Washington: Barack Obama is attracting jaw-dropping crowds at stop after stop. Democratic rival Hillary Clinton would be thrilled with her own big turnouts except that his are so much bigger.
Political insiders are unsure what to make of it all: No one has seen these kinds of crowds so long before Election Day. Do to-the-rafters audiences in the primaries mean Obama will win the Democratic nomination? Or do they simply represent highly motivated fans who eventually could yield to a quieter but larger number of voters for Clinton? Or for the Republican nominee in November?
While some major Republican candidates were struggling to draw 800 people just before the February 5 primaries, Obama spoke before 54,000 on a three-stop last Saturday.
That was approaching the population of Wilmington, Delaware, where he drew 20,000 the next day, which also was the day of the Super Bowl, when many Americans are glued to their television sets to watch the NFL football championship game.
Within 24 hours last weekend, Clinton drew 45,000 people in three cities in Virginia and Maryland. The crowds were reflected in the turnout on primary day, numbers that warm the hearts of Democrats looking ahead to November and cause consternation in the Republicans. In Virginia, where a Democratic presidential nominee has not won in four decades, Democrats outnumbered Republicans at the polls by two-to-one, 970,393 to 481,970, and Obama got 623,141 votes.
Kennedy 'successor'
In arena after arena, fire marshals turn people away.
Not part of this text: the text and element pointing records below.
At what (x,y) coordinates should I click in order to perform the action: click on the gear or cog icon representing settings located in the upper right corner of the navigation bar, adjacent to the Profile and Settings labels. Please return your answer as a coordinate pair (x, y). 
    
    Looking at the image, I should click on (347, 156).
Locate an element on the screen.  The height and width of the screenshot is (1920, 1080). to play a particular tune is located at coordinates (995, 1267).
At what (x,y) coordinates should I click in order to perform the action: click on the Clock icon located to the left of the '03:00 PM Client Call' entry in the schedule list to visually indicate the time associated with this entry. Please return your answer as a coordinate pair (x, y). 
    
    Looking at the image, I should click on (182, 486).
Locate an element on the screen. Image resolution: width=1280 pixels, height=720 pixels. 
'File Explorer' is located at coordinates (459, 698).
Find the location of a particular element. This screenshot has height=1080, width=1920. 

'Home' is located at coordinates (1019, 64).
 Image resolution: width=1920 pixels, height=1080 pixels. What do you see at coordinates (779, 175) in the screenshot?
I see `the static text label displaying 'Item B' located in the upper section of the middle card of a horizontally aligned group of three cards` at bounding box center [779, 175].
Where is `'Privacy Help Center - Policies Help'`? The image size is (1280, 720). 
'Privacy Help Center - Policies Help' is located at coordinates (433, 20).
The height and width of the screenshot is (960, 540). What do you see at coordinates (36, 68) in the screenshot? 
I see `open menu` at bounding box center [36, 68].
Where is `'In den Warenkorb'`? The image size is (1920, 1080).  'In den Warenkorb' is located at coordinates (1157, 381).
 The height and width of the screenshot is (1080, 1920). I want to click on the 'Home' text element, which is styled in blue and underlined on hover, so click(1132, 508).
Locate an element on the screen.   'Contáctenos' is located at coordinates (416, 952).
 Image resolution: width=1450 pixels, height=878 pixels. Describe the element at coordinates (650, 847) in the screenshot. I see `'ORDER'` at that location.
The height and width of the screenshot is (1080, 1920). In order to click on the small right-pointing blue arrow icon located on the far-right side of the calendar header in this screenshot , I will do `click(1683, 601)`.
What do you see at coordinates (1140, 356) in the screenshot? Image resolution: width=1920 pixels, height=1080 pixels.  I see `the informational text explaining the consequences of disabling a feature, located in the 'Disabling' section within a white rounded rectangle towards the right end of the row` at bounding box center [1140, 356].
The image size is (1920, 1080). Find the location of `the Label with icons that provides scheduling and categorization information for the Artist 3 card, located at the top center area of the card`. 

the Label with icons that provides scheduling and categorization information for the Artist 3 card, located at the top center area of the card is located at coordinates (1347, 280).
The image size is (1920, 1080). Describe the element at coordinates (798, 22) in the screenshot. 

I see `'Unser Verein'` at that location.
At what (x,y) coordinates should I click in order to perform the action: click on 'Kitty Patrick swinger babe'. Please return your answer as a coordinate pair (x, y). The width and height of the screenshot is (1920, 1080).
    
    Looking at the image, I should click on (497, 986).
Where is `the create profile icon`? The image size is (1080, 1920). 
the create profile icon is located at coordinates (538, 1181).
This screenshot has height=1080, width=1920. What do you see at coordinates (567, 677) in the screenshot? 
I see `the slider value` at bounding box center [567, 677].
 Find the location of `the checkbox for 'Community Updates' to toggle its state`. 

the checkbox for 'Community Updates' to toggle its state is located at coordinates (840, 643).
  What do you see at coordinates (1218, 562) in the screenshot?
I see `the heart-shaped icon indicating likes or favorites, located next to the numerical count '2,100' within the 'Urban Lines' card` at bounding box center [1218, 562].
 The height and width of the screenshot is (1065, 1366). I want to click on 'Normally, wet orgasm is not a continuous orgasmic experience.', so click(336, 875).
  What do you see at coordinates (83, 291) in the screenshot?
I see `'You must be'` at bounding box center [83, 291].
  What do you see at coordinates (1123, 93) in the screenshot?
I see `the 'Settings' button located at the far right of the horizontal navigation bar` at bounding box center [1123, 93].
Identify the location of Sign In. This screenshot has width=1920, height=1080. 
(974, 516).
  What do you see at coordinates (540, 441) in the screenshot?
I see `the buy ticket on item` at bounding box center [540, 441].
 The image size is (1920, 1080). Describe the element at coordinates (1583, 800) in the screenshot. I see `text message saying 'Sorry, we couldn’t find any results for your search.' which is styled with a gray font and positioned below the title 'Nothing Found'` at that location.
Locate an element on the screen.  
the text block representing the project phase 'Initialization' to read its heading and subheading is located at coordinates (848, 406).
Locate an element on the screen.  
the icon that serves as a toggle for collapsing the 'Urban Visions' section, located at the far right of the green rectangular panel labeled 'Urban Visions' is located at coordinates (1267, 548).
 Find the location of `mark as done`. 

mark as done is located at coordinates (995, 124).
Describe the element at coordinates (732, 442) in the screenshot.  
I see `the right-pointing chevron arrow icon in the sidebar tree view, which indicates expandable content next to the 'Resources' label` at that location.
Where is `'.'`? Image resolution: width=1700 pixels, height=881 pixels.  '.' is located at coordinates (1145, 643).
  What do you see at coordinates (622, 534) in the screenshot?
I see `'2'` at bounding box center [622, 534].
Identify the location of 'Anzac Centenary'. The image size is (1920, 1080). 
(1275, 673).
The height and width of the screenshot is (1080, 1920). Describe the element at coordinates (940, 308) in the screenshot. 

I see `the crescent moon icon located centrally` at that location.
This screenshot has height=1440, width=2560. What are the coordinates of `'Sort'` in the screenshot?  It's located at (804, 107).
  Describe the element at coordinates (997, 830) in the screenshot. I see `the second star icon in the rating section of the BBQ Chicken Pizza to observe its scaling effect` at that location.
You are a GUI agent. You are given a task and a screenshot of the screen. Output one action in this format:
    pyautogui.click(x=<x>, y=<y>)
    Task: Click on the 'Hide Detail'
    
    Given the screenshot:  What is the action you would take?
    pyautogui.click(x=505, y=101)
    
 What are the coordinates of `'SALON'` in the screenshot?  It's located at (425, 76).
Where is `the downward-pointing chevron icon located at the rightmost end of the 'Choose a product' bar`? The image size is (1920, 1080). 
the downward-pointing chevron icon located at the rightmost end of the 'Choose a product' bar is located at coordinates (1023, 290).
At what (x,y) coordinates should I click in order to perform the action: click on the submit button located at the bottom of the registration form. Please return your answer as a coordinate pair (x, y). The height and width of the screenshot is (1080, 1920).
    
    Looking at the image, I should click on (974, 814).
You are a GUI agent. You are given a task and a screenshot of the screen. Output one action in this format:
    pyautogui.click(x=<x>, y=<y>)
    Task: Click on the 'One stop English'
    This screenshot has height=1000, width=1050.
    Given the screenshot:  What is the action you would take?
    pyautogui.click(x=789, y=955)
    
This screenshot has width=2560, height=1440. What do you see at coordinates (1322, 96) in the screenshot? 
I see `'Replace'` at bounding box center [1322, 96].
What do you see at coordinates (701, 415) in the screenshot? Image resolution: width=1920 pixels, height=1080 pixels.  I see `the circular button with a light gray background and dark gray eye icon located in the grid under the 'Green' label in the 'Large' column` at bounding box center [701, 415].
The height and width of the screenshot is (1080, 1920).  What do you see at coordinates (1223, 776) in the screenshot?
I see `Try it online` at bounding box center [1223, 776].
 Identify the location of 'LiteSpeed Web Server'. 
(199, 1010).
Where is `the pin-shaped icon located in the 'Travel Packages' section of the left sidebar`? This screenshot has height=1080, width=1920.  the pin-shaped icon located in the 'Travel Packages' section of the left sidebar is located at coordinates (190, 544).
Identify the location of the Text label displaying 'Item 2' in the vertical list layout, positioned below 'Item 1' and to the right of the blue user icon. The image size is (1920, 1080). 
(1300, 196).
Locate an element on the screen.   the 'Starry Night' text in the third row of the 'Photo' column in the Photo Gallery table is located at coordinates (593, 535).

Obama briefly speaks to the disappointed groups, in overflow rooms or freezing parking lots, before addressing the big crowds inside.
Presidential historian Doris Kearns Goodwin said the last politician to draw such "fervent, huge crowds" was Robert F. Kennedy, in 1968. Unlike Obama, she said, Kennedy started with a famous name and legacy, "which makes this even more extraordinary".
Obama is attracting these crowds without help from big-name celebrities, so they differ from the 30,000-person December event in South Carolina, when Oprah Winfrey joined him.
Clinton has drawn impressive crowds too. They include 10,000 people in San Diego and another 10,000 in San Jose, shortly before she carried California on February 5.